■ **Excerpt**
Begin

# Walgreens switching to Kodak



## puckhed33 (Sep 13, 2006)

The Walgreens in my area are switching to Kodak paper and chem
even though they will still have Fuji machines. is there an advantage to this or do ya think it's a cost issue?


----------



## Torus34 (Sep 13, 2006)

With the suits, it's cost.


----------



## terri (Sep 13, 2006)

:scratch: And since Kodak announced they have discontinued their paper production, I doubt this will last longer than it takes for them to use up whatever supply they got cheaply. Unless someone else picked up Kodak's paper production, which I've not heard, it's all going to be gone eventually.


----------



## Corry (Sep 13, 2006)

puckhed33 said:
			
		

> The Walgreens in my area are switching to Kodak paper and chem
> even though they will still have Fuji machines. is there an advantage to this or do ya think it's a cost issue?

End

■ **Tasks to complete**
a - From the thread about Walgreens switching to Kodak, write out the passage starting with "## puckhed33 (Sep" and going on through "Torus34 (Sep 13, 2006)".
b - In the thread about Walgreens switching to Kodak, what does terri say Kodak announced?
c - Continue the thread about Walgreens switching to Kodak from the point where it stops.

■ **Given data**

Begin

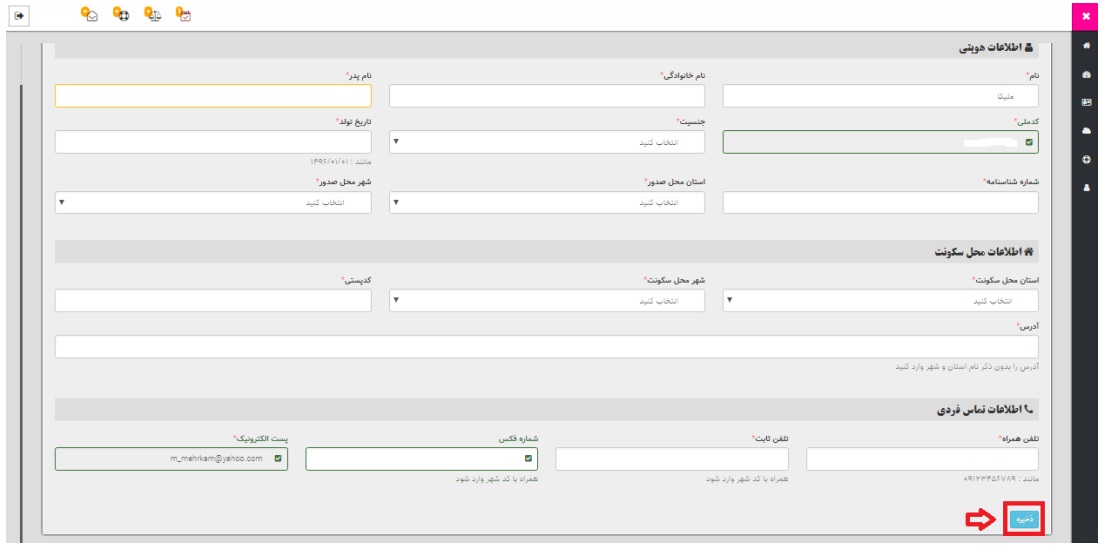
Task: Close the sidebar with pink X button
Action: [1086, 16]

End
Begin

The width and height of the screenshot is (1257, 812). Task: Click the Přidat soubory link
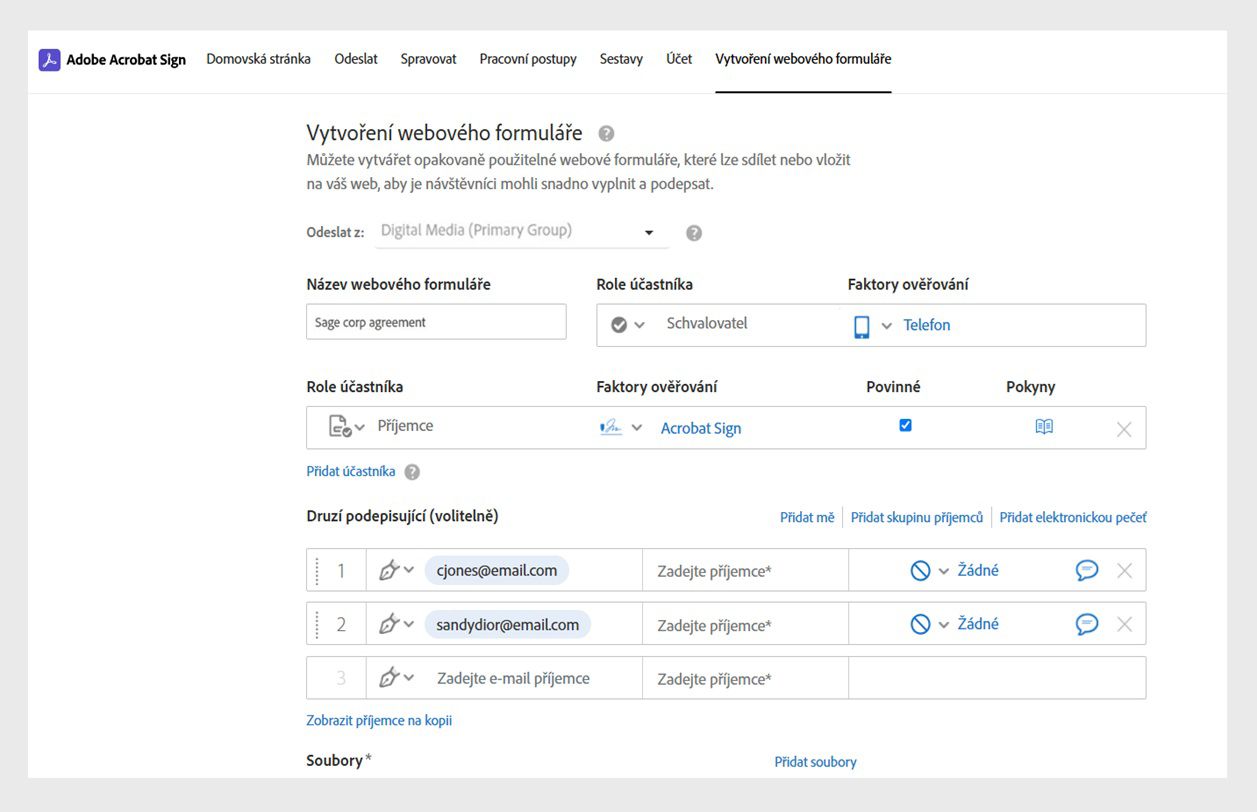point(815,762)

End

■ **Responses in order**
a -
## puckhed33 (Sep 13, 2006)

The Walgreens in my area are switching to Kodak paper and chem
even though they will still have Fuji machines. is there an advantage to this or do ya think it's a cost issue?


----------



## Torus34 (Sep 13, 2006)

b - Kodak announced that it had discontinued its paper production.

c -
Are you sure about that?  I'm not quite sure that's possible (could be totally off here though).  The Fuji machine we had (btw, I worked in a walgreens photo lab) used special containers and whatnot made especially for that machine by Fuji.  And most Walgreens are switching FROM Kodak TO Fuji.  We were originally a Kodak lab.

And yes, if something like that is really happening, it's due to cost.  It's a business...there really would be no other reason that I can imagine.


----------



## Jeff Canes (Sep 28, 2006)

They likely got deal on the paper. The Costco by me use Fuji paper but the machine not a Fuji. And same thing is true with a pro lab I use in Fort Lauderdale


----------



## JaimeMC (Sep 28, 2006)

terri said:
			
		

> :scratch: And since Kodak announced they have discontinued their paper production, I doubt this will last longer than it takes for them to use up whatever supply they got cheaply. Unless someone else picked up Kodak's paper production, which I've not heard, it's all going to be gone eventually.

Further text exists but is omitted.